Flynn’s background as a researcher is unusual – he was originally professor of moral philosophy (as I found out in some of the longer, more rambling chapters of What Is Intelligence), and when he learned that Arthur Jensen, one of the most respected researchers studying intelligence, believed that that racial IQ differences were partly genetic, he was so disturbed that he began tracking down data to see whether the gap between blacks and whites was closing over time. While doing so, he accidentally (re-)discovered the Flynn effect, and as a result, he become one of the most respected researchers studying intelligence.

 
His example is a hard one to follow, but more environmentalists should take at least some inspiration from it. Flynn is brutally honest about the usual quality of arguments on his own side: “I thought that the first replies published to rebut Jensen were pathetic, and still do.” The problem I see, over and over again, is that environmentalists try to make a much stronger case against innatism than can possibly be made – denying that IQ is associated with real-world outcomes, claiming large shared-environment effects, and so on. And Dunning-Kruger is in full effect; they’re so certain that they’re right that they make elementary mistakes:

  • Flatly misunderstanding heritability.
  • Citing journalists, while their opponents cite scientists.
  • Revealing complete unfamiliarity with the ideas of the people they criticize.
  • Asserting things that a quick Google search would show to be false.

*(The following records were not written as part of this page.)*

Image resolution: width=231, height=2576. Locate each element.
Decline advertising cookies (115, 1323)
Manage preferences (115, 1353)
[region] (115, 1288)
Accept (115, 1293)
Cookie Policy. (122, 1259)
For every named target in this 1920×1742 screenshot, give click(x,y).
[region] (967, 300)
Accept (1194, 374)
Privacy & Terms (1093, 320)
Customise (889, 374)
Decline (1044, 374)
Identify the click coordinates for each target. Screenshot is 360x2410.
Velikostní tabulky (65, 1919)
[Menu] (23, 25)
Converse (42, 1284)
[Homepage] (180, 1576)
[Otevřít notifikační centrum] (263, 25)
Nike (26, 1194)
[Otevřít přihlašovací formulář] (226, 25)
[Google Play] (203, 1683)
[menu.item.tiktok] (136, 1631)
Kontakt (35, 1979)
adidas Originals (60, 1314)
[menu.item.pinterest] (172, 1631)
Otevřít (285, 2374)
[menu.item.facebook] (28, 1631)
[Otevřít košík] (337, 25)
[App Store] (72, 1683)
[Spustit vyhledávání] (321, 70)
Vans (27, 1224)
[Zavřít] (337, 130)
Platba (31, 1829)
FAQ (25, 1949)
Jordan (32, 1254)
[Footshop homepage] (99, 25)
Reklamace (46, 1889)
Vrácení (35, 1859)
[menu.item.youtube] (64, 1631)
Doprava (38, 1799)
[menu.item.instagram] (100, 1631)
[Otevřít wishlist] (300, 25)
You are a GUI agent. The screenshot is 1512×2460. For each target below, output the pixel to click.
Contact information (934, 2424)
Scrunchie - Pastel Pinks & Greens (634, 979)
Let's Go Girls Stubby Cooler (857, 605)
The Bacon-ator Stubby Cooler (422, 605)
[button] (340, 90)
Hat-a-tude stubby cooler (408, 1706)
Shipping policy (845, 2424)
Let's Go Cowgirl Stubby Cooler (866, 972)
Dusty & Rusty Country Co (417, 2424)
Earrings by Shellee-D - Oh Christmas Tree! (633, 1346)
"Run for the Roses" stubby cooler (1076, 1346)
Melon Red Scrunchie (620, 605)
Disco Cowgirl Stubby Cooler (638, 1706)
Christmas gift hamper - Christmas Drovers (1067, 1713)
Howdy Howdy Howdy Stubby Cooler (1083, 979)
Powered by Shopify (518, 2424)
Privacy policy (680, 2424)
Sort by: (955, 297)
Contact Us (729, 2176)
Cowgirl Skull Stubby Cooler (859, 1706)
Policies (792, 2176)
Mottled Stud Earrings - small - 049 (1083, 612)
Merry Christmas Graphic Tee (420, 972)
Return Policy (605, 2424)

It’s embarrassing, frankly.  I suspect this sloppiness comes from people who have been told for decades, by journalists and other non-experts, that the science has been settled in their side’s favor. After all, why bring out the big guns if the war is over? Flynn warns someone who thinks (for slightly different reasons) that these issues deserve no further research: “Rose should be very certain he is correct. If not, and if he converts the rest of us, only Jensen and those of his persuasion will publish; and they will win the minds of students because the rest of us have all adopted a policy of unilateral disarmament.”